Saturday, March 4, 2023

Paris: energy prices, suicide, demo music, montage (RL)

In November (?) when I got back from seeing you all in London there was the beginning of some kind of movement already underway and then it didn't happen. It felt kind of apocalyptic and then petered out, like everything has felt since the pandemic. Again, I had the strange feeling of not being able to keep up with the news. There was a week without petrol. Refinery workers were on strike for a wage increase, in view of the bonuses TOTAL energies direction were attributing themselves, in view of the cost of living crisis, energy crisis, war on Ukraine, price of gas, all that. The country was completely stalled and there were queues for petrol for several weekends in petrol stations in the North of Paris. A couple of weeks later, there were still intermittent shortages, and people going to the Sainte Soline bassine struggled to find petrol. Someone I know in the south of France cycled three hours to go to a birthday party. Mélenchon, who is now, since standing down after the election – kind of no one and also merely someone – called some demonstrations at the time, trying to mobilise around inflation and the la vie cher. And moreover, trying to make some kind of extra-union movement. So when I came back there was a big first demonstration in Paris, which was strange in its demographic, almost complete absence of any union affiliated cortege, and had the recently nobel prized Annie Ernaux travelling around on a float like a Madonna in a parade making speeches that no one could really hear. 

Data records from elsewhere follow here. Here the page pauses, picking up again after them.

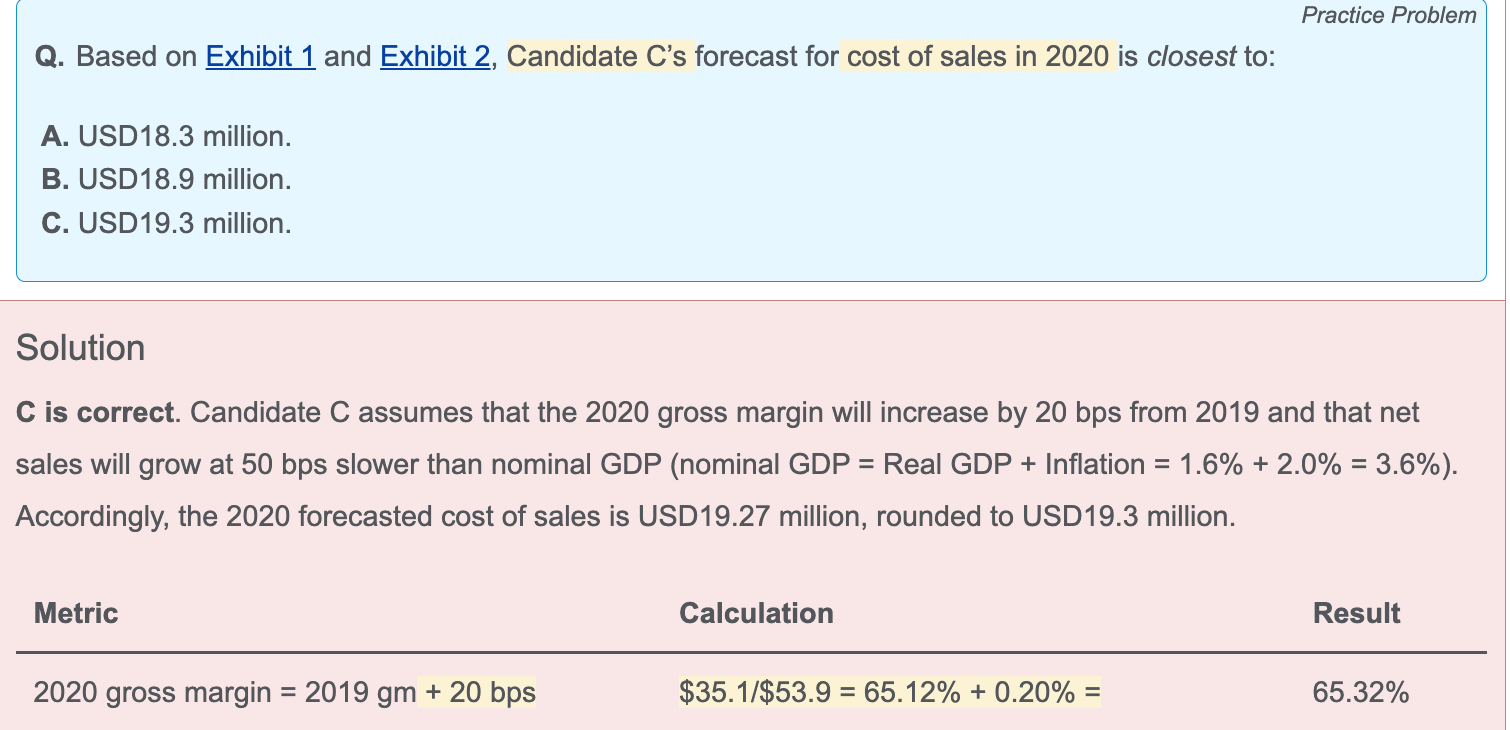The image size is (1510, 730).
Task: Click the bold "C is correct" text
Action: click(x=95, y=412)
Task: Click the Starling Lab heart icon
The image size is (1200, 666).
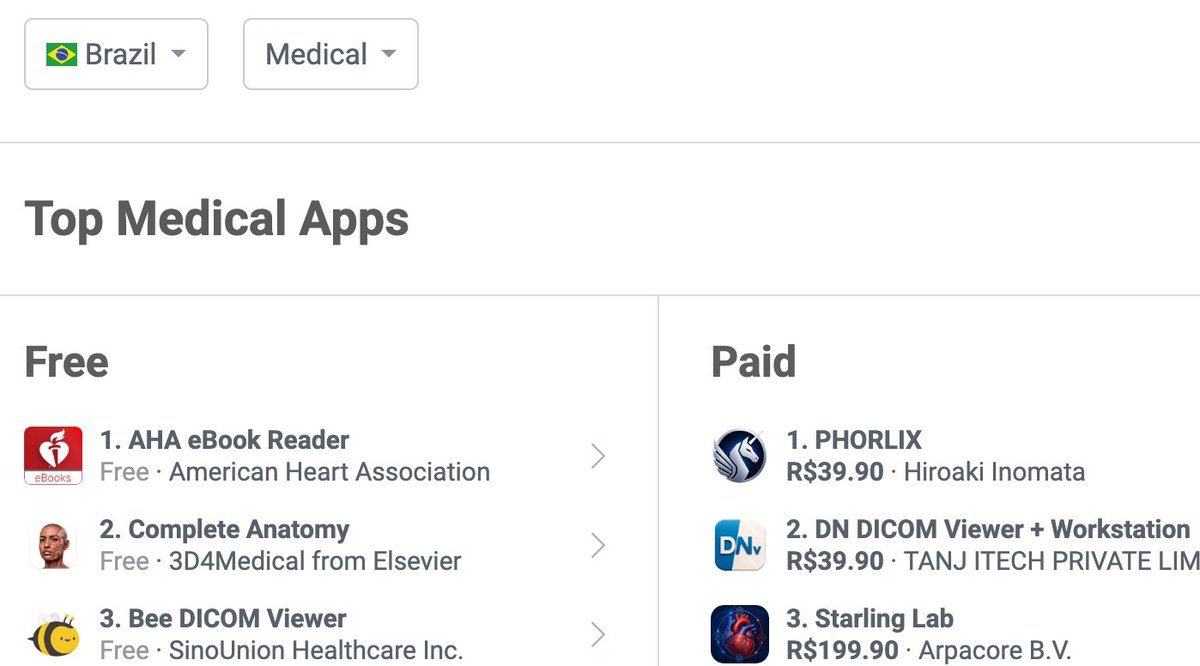Action: 740,634
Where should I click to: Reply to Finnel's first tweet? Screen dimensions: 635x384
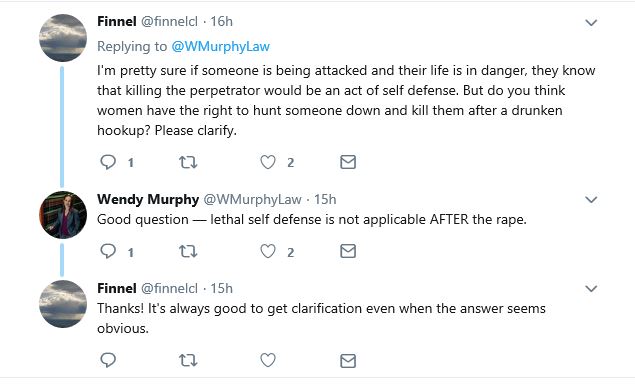pos(108,162)
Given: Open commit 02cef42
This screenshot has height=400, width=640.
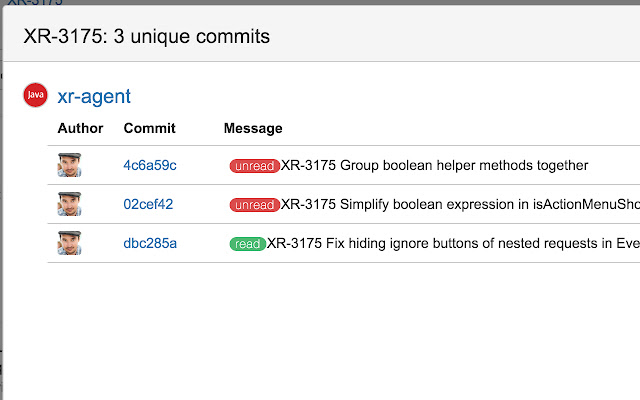Looking at the screenshot, I should tap(148, 204).
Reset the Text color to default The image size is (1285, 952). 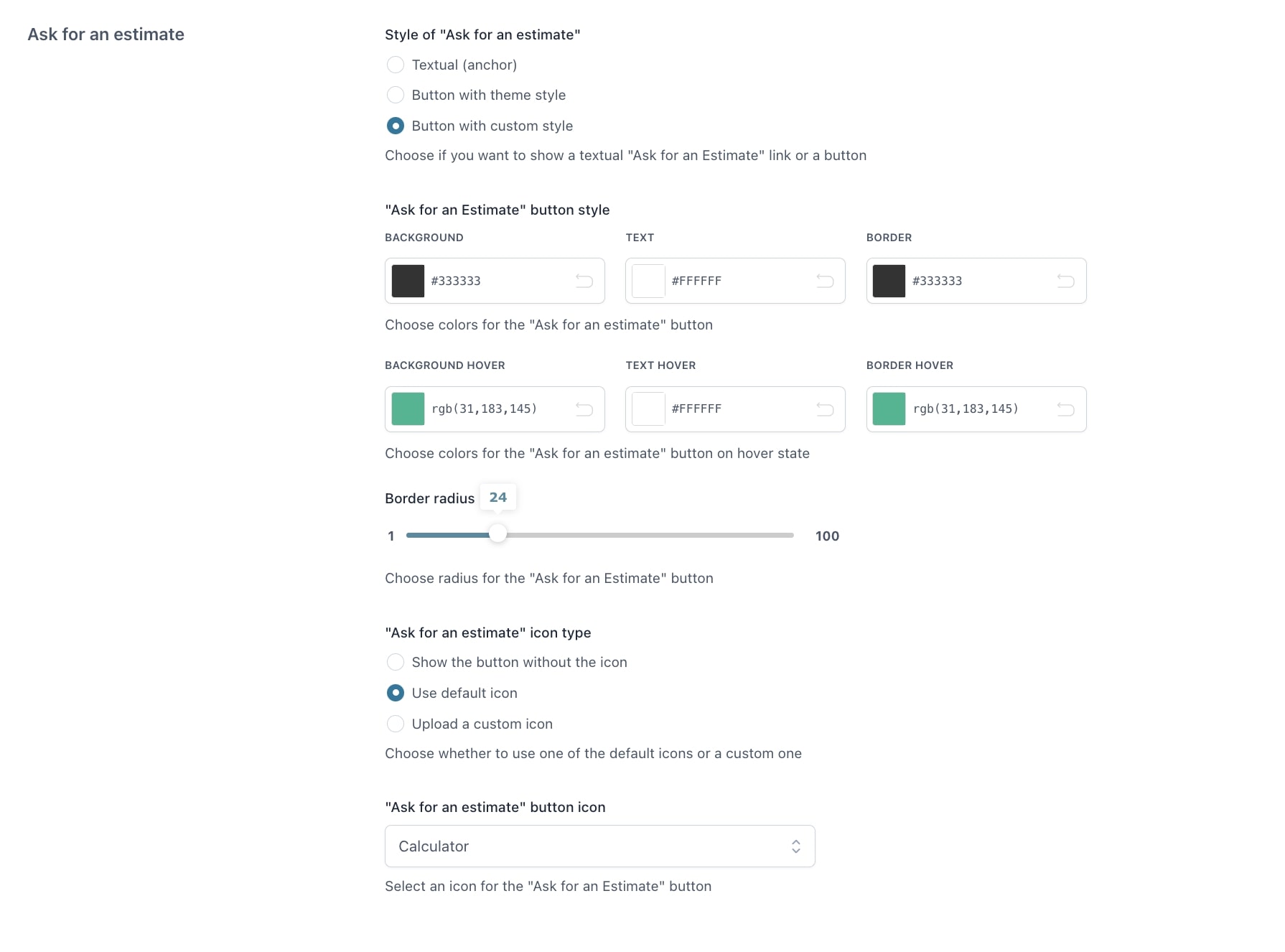click(x=825, y=281)
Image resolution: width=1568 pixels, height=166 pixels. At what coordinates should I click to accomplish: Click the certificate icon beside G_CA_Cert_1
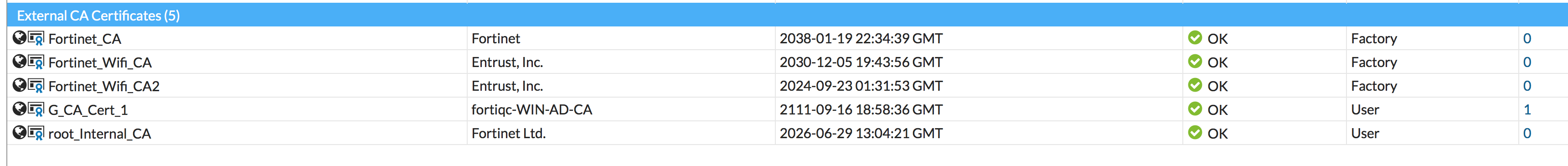[x=36, y=109]
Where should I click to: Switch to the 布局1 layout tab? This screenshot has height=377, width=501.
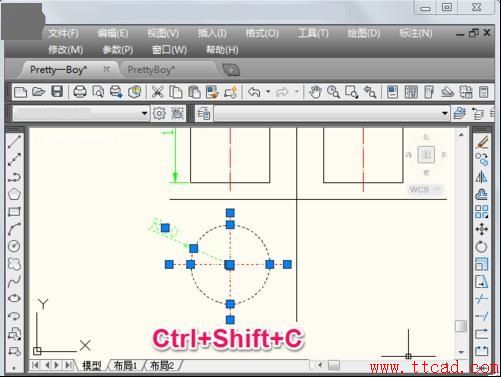(x=125, y=366)
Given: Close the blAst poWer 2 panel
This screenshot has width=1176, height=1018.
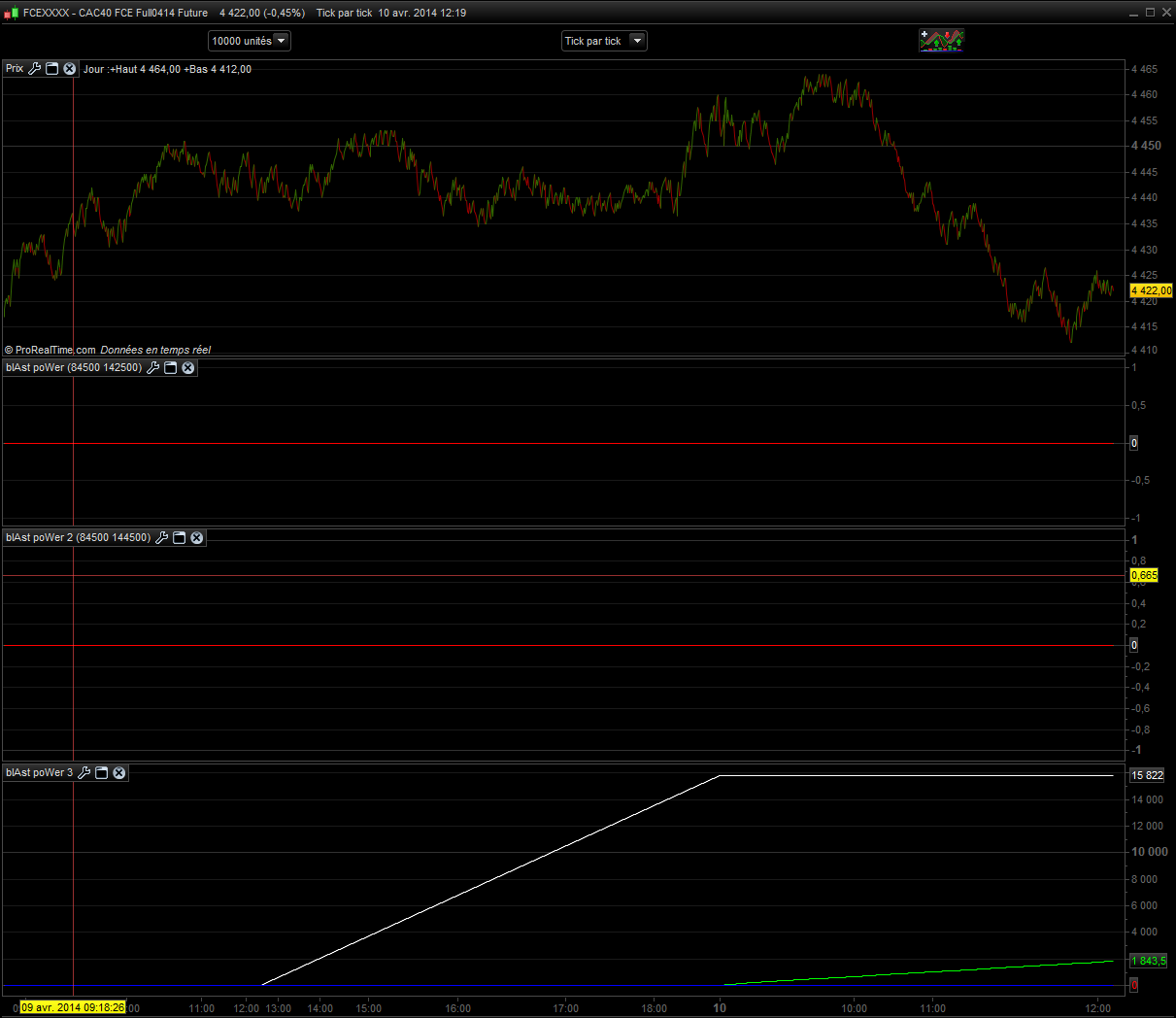Looking at the screenshot, I should tap(197, 538).
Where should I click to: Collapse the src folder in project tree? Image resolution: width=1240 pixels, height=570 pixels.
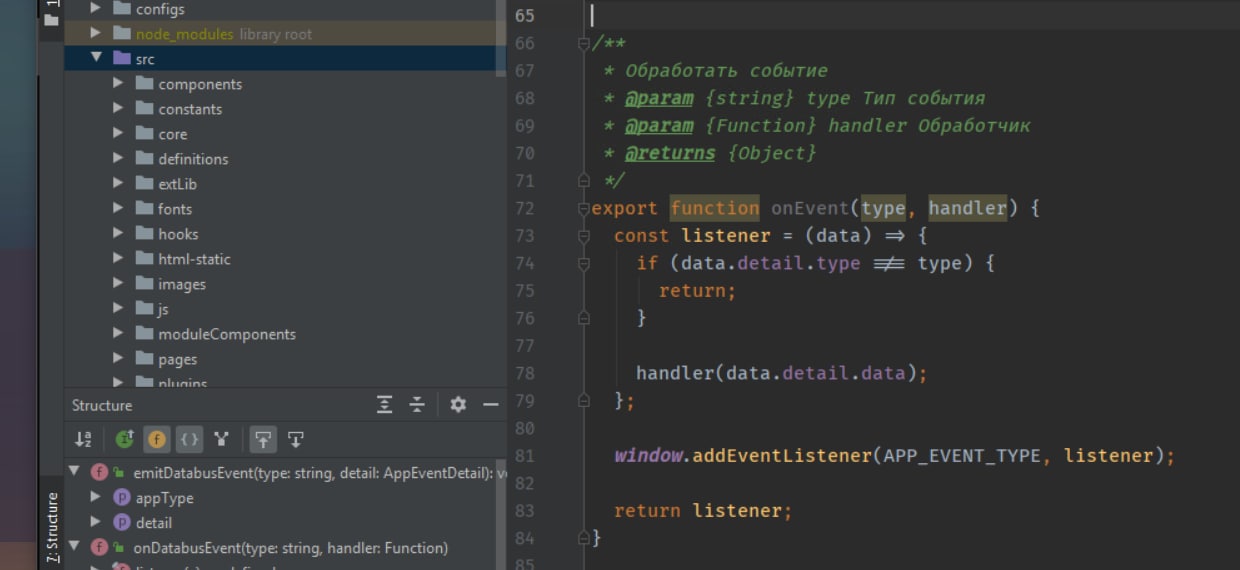pyautogui.click(x=96, y=58)
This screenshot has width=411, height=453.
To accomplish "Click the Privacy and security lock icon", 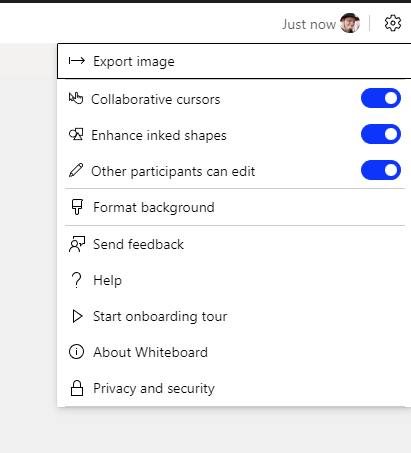I will pyautogui.click(x=77, y=388).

There were a few of these Melenchon-called but not at all melenchonist demos, around the question of the cost of living, the bonuses TOTAL were receiving, the obscenity of the wealth gap, over October and November. There were banners, there were pink smoke flares, there were not many chants, there were tracts distributed. There were most of the things you would expect of a protest. There were Melenchonist student supporters who had come up from Poitiers. But there were barely any police. There was a new chief of police in Paris and the strategy pretty hands off. On one demonstration there was a crush, there were many people, but it was still possible to carry a banner and be right next to the line of police. So these were surprisingly unviolent protests. 
 
There were some ‘autonome’ General Assemblies in the North of Paris which grew smaller and smaller in number. At first, these assemblies tried to grasp a potential 'situation'. Everyone talked about the situation. The situation seemed to be that younger people were extremely depressed. Another situation seemed to be that a postal worker, who had been going on strike for years, was also extremely depressed and could no longer understand where any possible leverage could be. Another situation seemed to be that the pandemic had been a common experience. According to friends of mine the real situation was that people had been depoliticised and lost a grasp on language. Very quickly the conversation became about how different everyone was and how nobody could therefore ‘understand each other’s experience’. Inflation had failed as a unifying banner. People wanted to talk about the fundamental impossibility of ‘the situation’. It was almost as if they wanted to say that there was actually no situation. The assembly could only grasp what it identified as past failures. Some others set up an inflation reading group. 
 
In any case, this strange, not street movement petered out because these refinery strikes did not continue because it became clear that Macron was drafting yet another pension reform, and that energy must be saved for that. In late October, PhD students of Italian Marxism stood on the steps of the history of art library saying how much they agreed with Martinez’s idea: a union fight couldn’t be waged over inflation, and only over the question of salaries. Occasionally someone would intervene to wonder if a union struggle could tackle inflation in the form of real wages. In view of the fact a pension reform would be announced in January, the unions would cool off for now. 
 
All winter, it felt hard to grasp any of the elements of whatever people were calling ‘the crisis’ or the situation. On the one hand, there was the energy crisis, which seemed to slip between meaning that petrol was expensive, because of the war on Ukraine. Other people used it as short-hand for the nuclear crisis specific to France. Unlike its neighboring states, energy was not going up as wildly in price in France, and had been subventioné by Macron. The nuclear power stations needed repairs, and the moment of them needing repairs had unfortunately coincided with the European wide energy crisis, which meant that France could not buy extra energy from its neighbors (ie. Germany – doing very badly indeed – see electric radiator crisis). Therefore, the government strategy had been to perform this nationwide ‘lack’ of resources, and encourage an initiative to lower the energy output of France by a kilowatt, a degree, or whatever measure would do it. However, just as with the gas tax that sparked the gilets jaunes, Macron’s ‘ecological transition’ only involved a redistribution or outsourcing of the burden. There were posters all over Paris from various banks, encouraging the idea of 'sobriété' [i.e. a kind of piousness]. Homeworking was encouraged, so that workers would take on cost of heating themselves and so that workplaces wouldn’t go bankrupt. Bars were no longer heated, and the heaters on terrasses had anyway been banned for ecological reasons. So when people talked about the energy crisis it was hard to know whether it was just that it was cold.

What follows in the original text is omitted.